(WHAT IS BEING ASKED):
The answer must reproduce every record exactly, with all pictures omitted.

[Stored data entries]

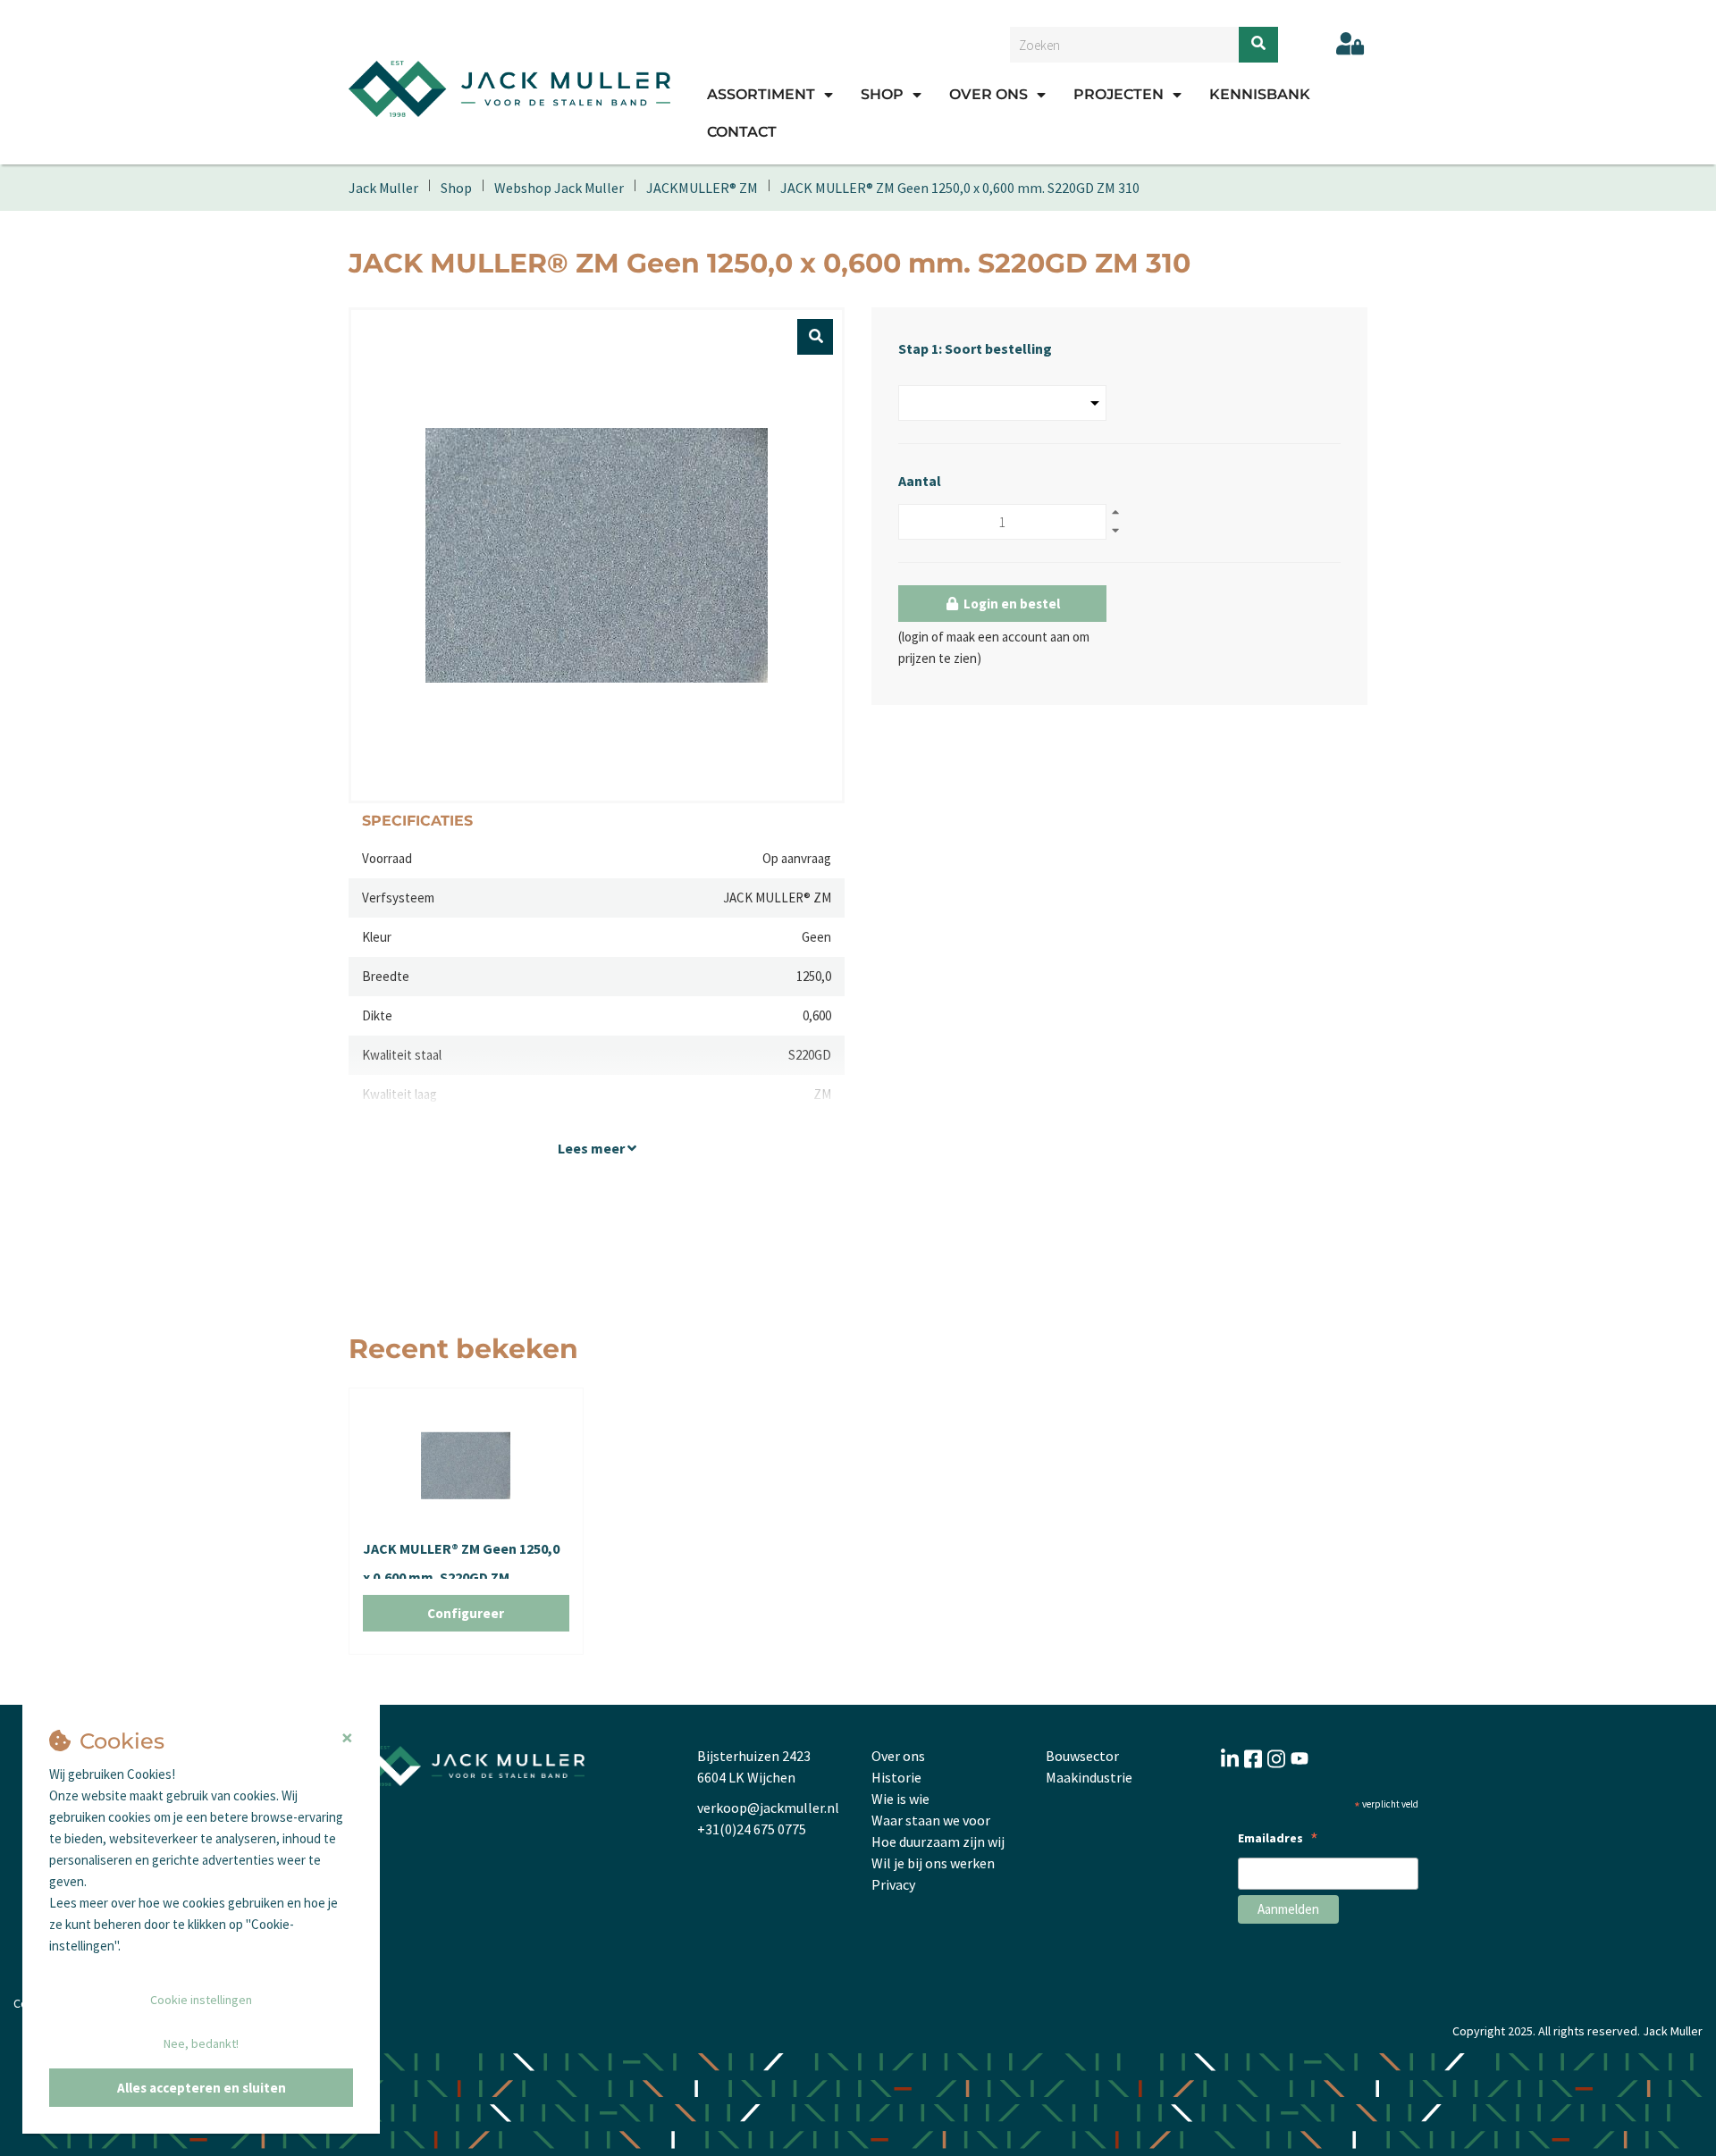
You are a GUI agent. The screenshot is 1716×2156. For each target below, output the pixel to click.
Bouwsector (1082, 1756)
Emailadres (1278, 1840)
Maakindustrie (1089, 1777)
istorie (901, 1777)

(YOUR RESPONSE):
You are a GUI agent. The screenshot is 1716×2156. For each target below, output the pixel to click.
Bouwsector (1082, 1756)
Emailadres (1278, 1840)
Maakindustrie (1089, 1777)
istorie (901, 1777)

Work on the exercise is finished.